= Thomas Lunsford Stokes =

American journalist (1898–1958)

Thomas Lunsford Stokes, Jr. (November 1, 1898 – May 14, 1958) was a Pulitzer Prize-winning American journalist.

== Biography ==
Thomas Stokes was born in Atlanta, Georgia, on November 1, 1898, to Thomas Lunsford Stokes and Emma Layton, both descendants of colonial families. His father was a co-founder of Davison-Paxon-Stokes, a major department store chain in the southeastern United States. He graduated from the University of Georgia in 1920, after 3 years.

He began his journalism career working as a reporter for Georgia newspapers and then moved to Washington in 1921, where he took dictation from reporters at United Press. He later worked as a copy editor and then as a reporter covering all aspects of Washington politics. He greeted the New Deal with enthusiasm and his coverage of the early days of Franklin D. Roosevelt's administration brought him to the attention of the Scripps-Howard newspaper chain, which hired him as its Washington correspondent in 1933.

In 1937, the Amalgamated Clothing Workers of America reprinted a series of his articles under the title Carpetbaggers of Industry to indict businesses that relocated to the South in search of lower-earning workers.

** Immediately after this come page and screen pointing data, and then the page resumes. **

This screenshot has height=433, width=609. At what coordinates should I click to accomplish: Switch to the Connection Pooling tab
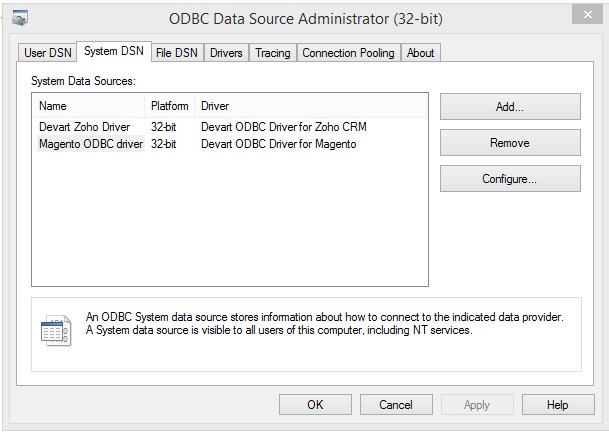click(349, 53)
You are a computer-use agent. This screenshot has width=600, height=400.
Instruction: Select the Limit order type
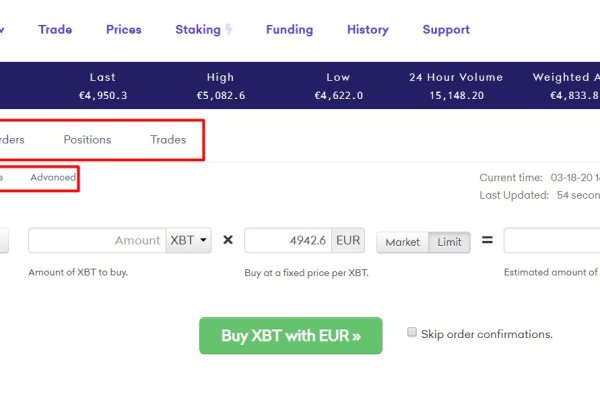[x=449, y=242]
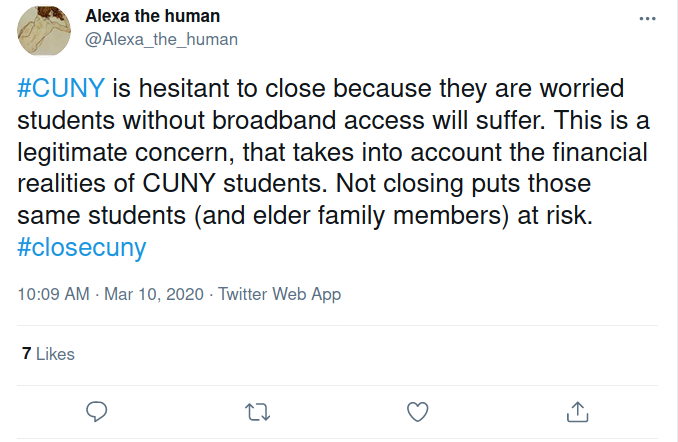
Task: Open the #CUNY hashtag
Action: pyautogui.click(x=61, y=88)
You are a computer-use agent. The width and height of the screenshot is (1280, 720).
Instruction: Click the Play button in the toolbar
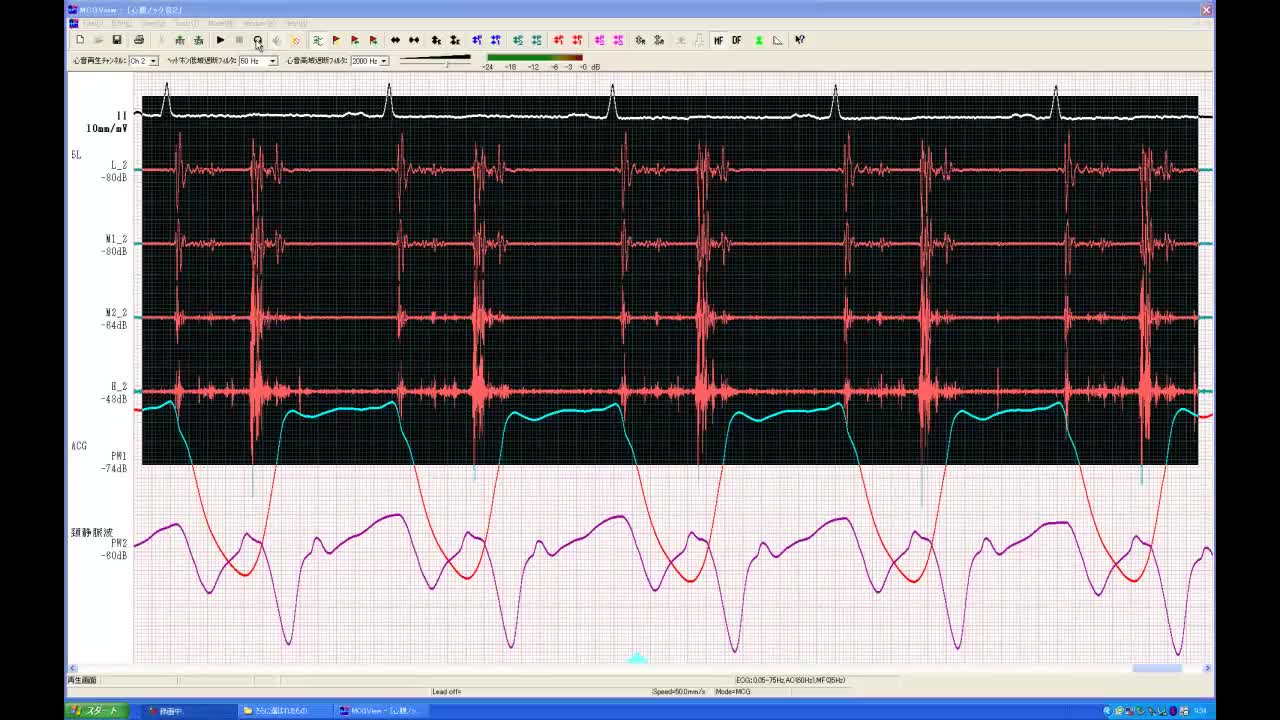pos(220,40)
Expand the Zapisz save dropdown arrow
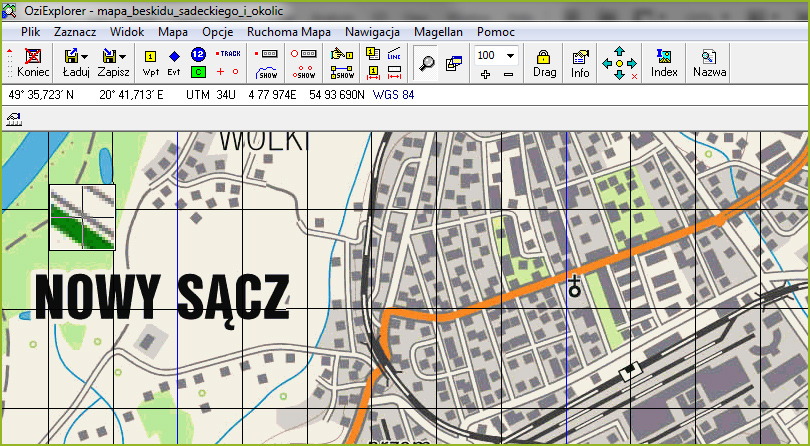Image resolution: width=810 pixels, height=446 pixels. tap(122, 56)
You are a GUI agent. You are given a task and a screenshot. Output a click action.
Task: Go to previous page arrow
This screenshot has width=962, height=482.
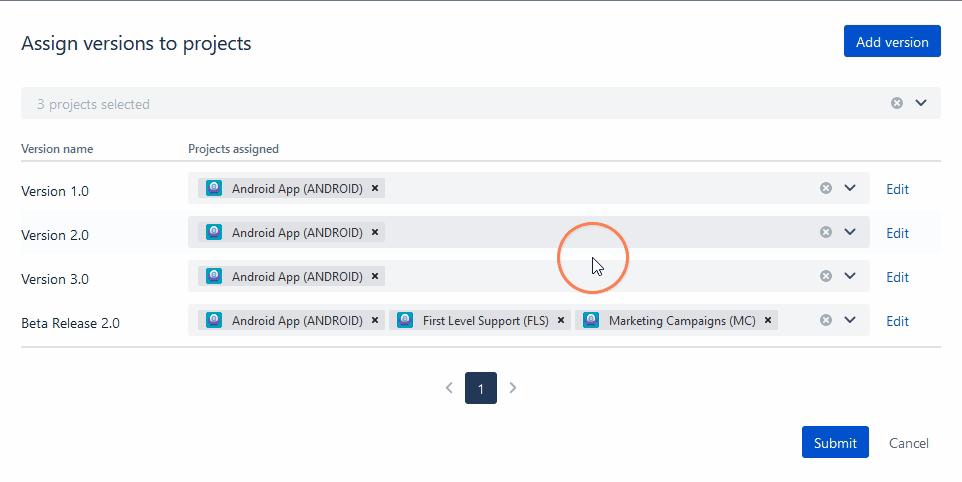(449, 388)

His coverage of FDR's administration grew more critical over time. He won the Pulitzer Prize in 1939 for investigating how Kentucky politicians had corrupted the Works Progress Administration (WPA) to advance their own careers. He concluded the Kentucky WPA was "a grand political racket in which the taxpayer is the victim." Stokes and WPA Administrator Harry Hopkins traded charges for several days. Stokes explained why the WPA's investigation found fewer problems that he had:

The motives were different. I was sent to Kentucky as a reporter. I had no other instructions than to write the facts as I found them. I had no axe to grind. I lay no claims to infallibility. I yield myself to the usual margin of error. I made a careful investigation, in good faith, and I stand on my conclusions.... Mr. Hopkins ... sent WPA investigators to the State to investigate the WPA. WPA officials and workers, when confronted by WPA investigators, naturally see over the shoulders of the latter none other than Mr. Hopkins in Washington, the man who controls their jobs. It is only human for them to say "It isn't so." To this may be attributed, at least in part, the conflict in versions of what happened in individual cases. But to my mind — and I think to any fair-minded person, there can be no question about the broad, general picture. The whole atmosphere and tone of the WPA in Kentucky is political and has been at least since early March.

The Kentucky politician implicated was Senator Alben Barkley. The affair led indirectly to the passage of the Hatch Act.

He authored an autobiography, Chip Off My Shoulder, in 1940. A reviewer described him: "He is irreverent but not flip, ironic but not bitter, a hater of pretense and arrogance but not of people.

Some of his 1941 reporting on the awarding of construction contracts provoked a contentious debate in the U.S. Senate in which Senator Claude Pepper accused Stokes of "perfidious falsehood."

Stokes became a columnist for United Features Syndicate in December 1944. More than 100 newspapers ran his column. He withdrew his column from the syndicate in late 1946 because of what he perceived as too much editorial interference.

In 1947, he won the Raymond Clapper Memorial Award for general excellence in Washington reporting and crusading. He was honored again by the Raymond Clapper Memorial Association just before his death.

His second book, The Savannah, a study of the river's role in the South, appeared in 1951.

He died of a brain tumor in Washington, D.C., on May 14, 1958. He was buried in Arlington National Cemetery. His wife Hannah survived him.

The Thomas L. Stokes Award is given annually for reporting on the development, use, and conservation of energy and other natural resources.